(Item-finding entries)
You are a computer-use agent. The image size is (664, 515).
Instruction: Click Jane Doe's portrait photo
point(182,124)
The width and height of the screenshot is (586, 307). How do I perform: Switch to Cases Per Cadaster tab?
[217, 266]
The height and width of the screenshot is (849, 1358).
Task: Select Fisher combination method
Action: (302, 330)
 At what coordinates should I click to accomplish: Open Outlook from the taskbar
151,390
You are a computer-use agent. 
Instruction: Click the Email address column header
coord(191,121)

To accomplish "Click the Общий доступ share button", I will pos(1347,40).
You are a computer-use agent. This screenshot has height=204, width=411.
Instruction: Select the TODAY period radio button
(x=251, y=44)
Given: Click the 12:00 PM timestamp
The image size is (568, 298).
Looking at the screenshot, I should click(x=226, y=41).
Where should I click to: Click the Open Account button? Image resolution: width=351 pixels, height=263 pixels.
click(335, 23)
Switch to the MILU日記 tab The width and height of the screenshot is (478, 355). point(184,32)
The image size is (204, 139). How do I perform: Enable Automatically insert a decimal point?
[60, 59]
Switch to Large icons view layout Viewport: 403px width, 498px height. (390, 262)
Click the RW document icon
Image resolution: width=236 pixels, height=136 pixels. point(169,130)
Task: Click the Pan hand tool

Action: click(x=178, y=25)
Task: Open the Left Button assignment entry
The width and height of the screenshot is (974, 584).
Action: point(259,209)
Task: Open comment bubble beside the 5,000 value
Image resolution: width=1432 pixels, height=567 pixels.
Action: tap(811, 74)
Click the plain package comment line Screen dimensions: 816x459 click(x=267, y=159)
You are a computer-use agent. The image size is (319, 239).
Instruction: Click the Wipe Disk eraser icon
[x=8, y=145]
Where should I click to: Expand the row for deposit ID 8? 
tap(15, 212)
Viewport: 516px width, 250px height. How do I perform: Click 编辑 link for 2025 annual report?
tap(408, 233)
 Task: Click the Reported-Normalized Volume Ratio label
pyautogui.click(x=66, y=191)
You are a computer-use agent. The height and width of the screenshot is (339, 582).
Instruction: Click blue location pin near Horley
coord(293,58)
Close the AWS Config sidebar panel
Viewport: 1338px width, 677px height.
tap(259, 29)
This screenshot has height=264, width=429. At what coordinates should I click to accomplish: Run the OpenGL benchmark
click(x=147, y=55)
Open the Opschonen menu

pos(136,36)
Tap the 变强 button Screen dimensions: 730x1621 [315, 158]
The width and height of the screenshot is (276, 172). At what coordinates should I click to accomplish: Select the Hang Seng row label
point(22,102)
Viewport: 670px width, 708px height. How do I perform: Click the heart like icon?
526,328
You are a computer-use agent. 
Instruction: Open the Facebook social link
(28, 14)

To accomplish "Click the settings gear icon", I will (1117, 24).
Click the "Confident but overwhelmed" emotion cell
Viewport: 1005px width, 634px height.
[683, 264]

(The problem) Copy the entries word for word, starting with the line that contains "Viewport: 670px width, 708px" and going on through the end of the entries.

(Final result)
Viewport: 670px width, 708px height. How do I perform: Click the heart like icon?
526,328
You are a computer-use agent. 
Instruction: Open the Facebook social link
(28, 14)

To accomplish "Click the settings gear icon", I will (1117, 24).
Click the "Confident but overwhelmed" emotion cell
Viewport: 1005px width, 634px height.
[683, 264]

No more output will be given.